Task to carry out: Rewrite the items between the lines holding "Task: Click the search box containing week" and "click(x=996, y=708)", inclusive, rescaling only the click coordinates in the answers by multiplying each by 1.55 and rounding to whole numbers, with halves rounded up. Reproduce the requests unchanged and write out only these lines.

(Target pointing items)
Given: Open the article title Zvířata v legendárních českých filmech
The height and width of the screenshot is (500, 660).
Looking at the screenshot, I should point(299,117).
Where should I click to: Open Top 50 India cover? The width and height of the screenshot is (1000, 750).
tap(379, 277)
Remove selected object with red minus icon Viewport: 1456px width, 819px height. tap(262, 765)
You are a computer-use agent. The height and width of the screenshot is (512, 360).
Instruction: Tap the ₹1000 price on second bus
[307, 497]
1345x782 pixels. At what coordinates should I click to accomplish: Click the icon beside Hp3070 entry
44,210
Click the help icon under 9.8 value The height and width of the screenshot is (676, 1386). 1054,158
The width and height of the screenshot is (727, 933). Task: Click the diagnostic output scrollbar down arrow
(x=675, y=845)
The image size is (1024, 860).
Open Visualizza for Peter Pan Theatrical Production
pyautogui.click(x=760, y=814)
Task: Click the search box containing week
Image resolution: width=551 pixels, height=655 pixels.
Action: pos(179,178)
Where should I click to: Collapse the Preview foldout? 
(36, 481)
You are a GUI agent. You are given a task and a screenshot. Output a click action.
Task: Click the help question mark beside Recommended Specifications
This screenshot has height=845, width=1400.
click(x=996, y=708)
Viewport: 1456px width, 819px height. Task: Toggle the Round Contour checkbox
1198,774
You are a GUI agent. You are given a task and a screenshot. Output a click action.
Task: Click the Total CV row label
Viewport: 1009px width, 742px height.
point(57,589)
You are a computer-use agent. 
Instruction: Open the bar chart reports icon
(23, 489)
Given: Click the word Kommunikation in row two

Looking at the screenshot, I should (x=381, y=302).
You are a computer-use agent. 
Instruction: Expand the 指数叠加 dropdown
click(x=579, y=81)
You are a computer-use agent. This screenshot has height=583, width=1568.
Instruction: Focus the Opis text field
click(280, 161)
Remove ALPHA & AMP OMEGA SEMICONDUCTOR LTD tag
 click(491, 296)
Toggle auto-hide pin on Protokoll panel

Completed task:
Task: Click the search box containing week
Image resolution: width=551 pixels, height=655 pixels.
Action: pos(277,276)
Where should I click to: Collapse the Preview foldout? 
(56, 746)
You are a GUI agent. You are given a task and a screenshot. Output a click action.
Task: Click the help question mark beside Recommended Specifications
This screenshot has height=845, width=1400.
click(x=1544, y=1097)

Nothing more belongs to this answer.